- _Assignment_
Reproduce exactly, from the data that follows, the line with "07 3277 1157 (300, 39)", the line with "Delivery Information", and every line that lies between them.

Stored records
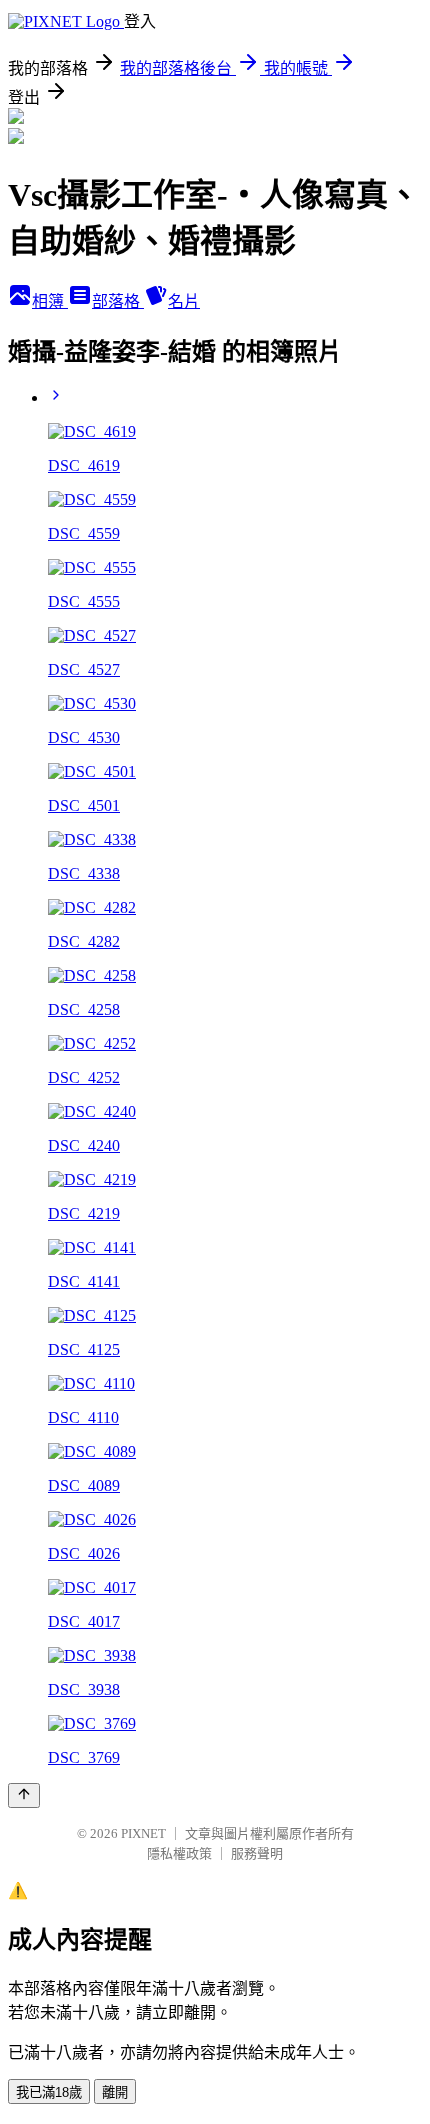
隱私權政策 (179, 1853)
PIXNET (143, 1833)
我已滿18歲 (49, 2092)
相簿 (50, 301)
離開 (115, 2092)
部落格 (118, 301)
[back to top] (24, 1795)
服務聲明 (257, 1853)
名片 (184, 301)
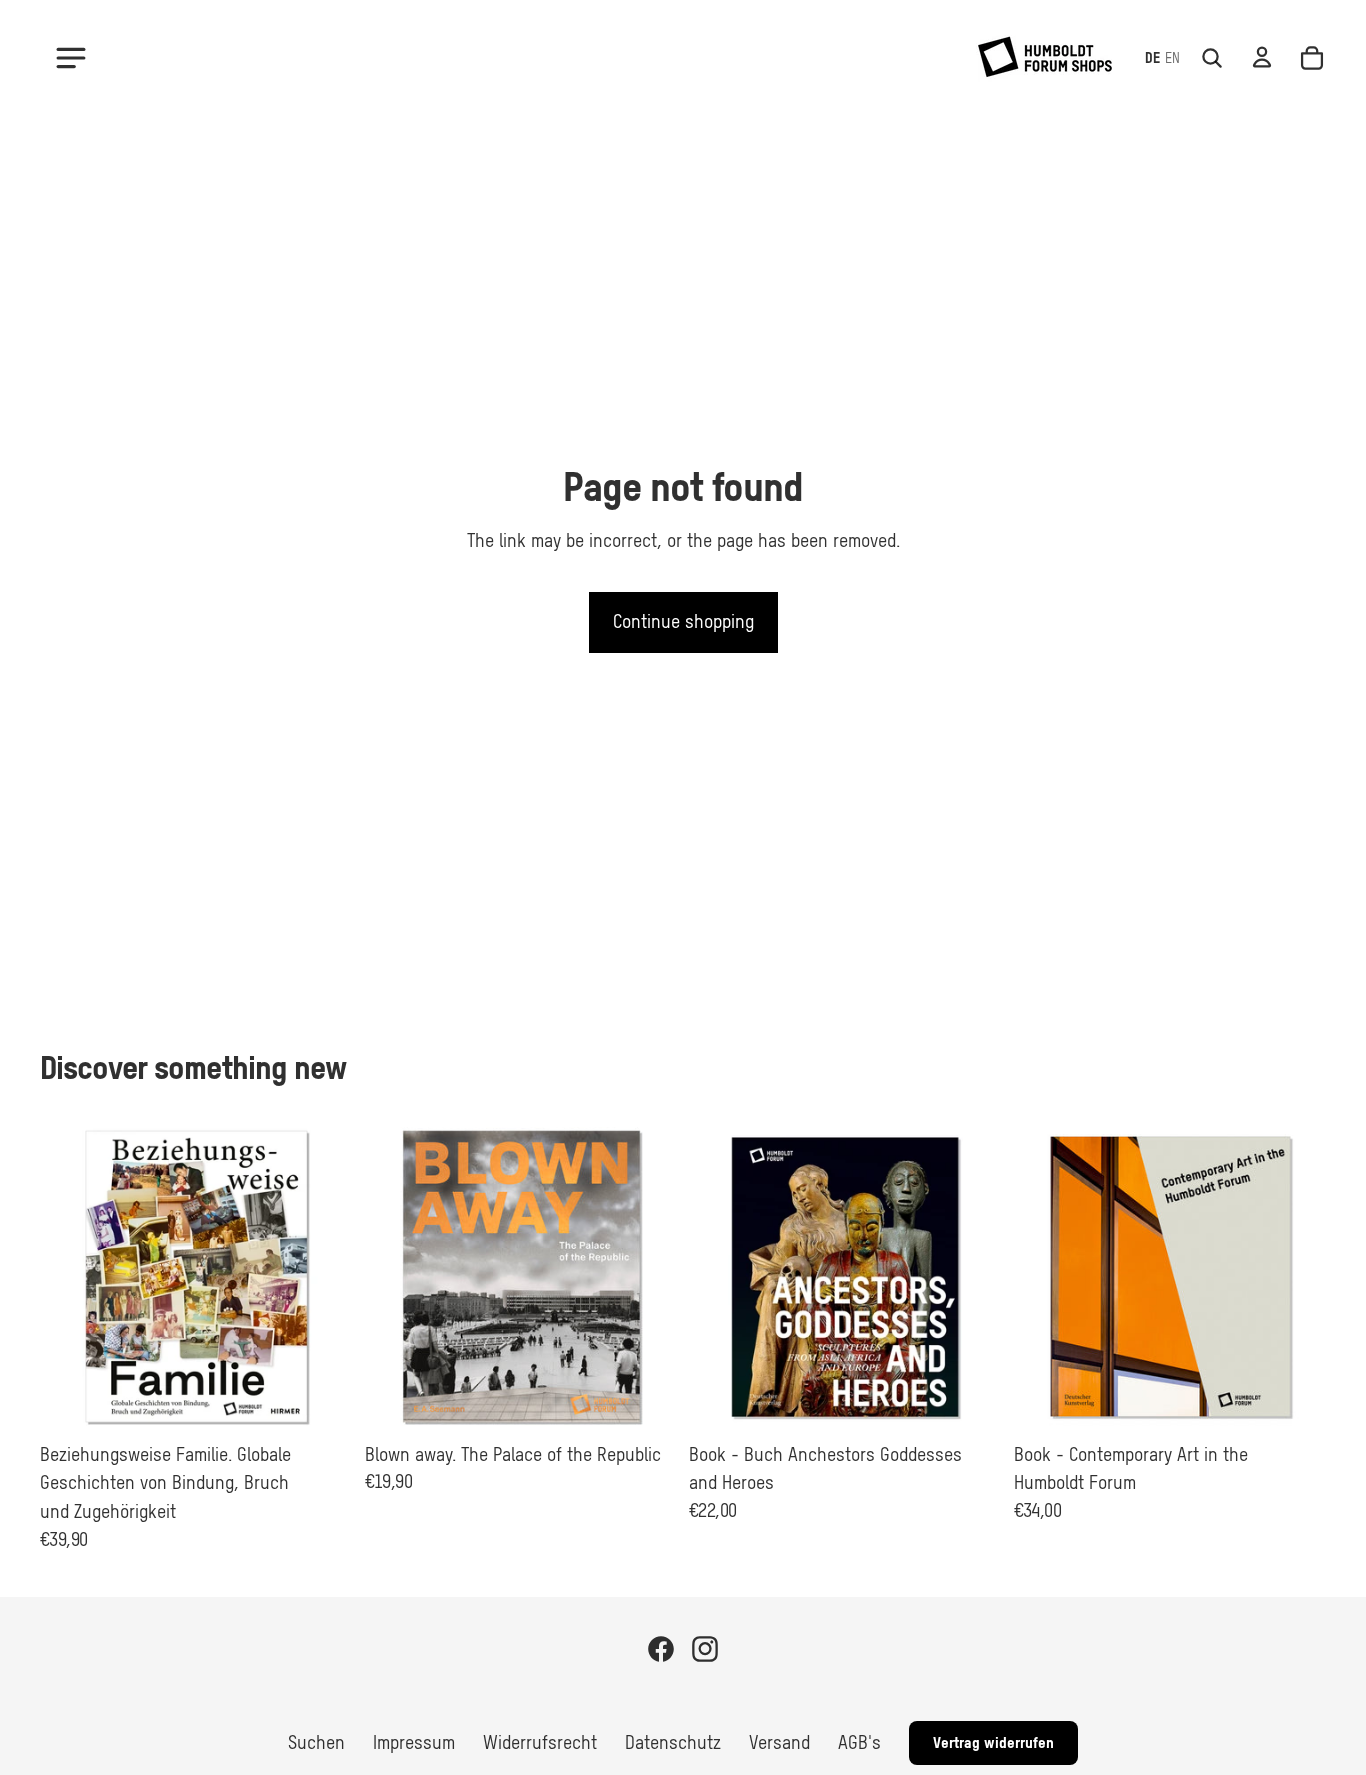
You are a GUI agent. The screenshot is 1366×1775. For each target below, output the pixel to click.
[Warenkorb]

...

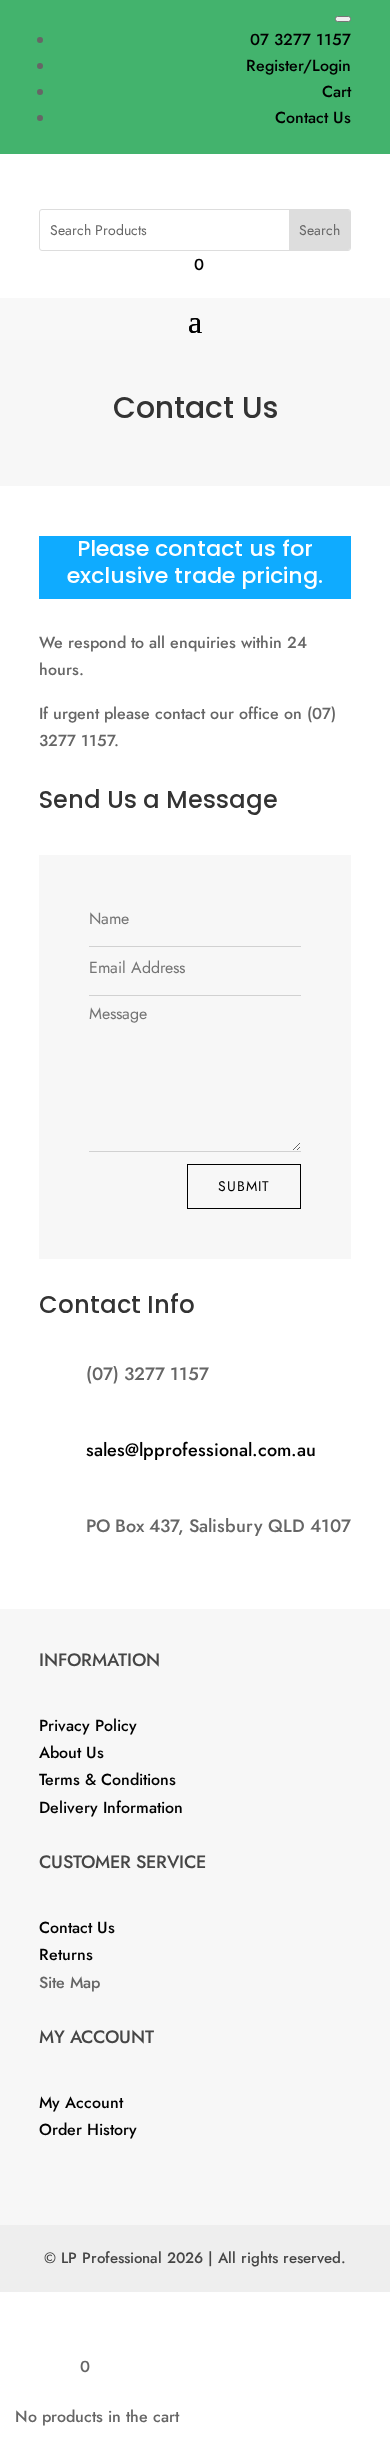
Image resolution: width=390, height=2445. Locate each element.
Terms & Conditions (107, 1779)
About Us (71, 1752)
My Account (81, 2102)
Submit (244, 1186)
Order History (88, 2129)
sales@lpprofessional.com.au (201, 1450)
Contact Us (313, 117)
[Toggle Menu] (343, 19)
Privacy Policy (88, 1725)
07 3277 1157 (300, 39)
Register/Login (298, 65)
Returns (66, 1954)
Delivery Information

- _Answer box_
07 3277 1157 (300, 39)
Register/Login (298, 65)
Returns (66, 1954)
Delivery Information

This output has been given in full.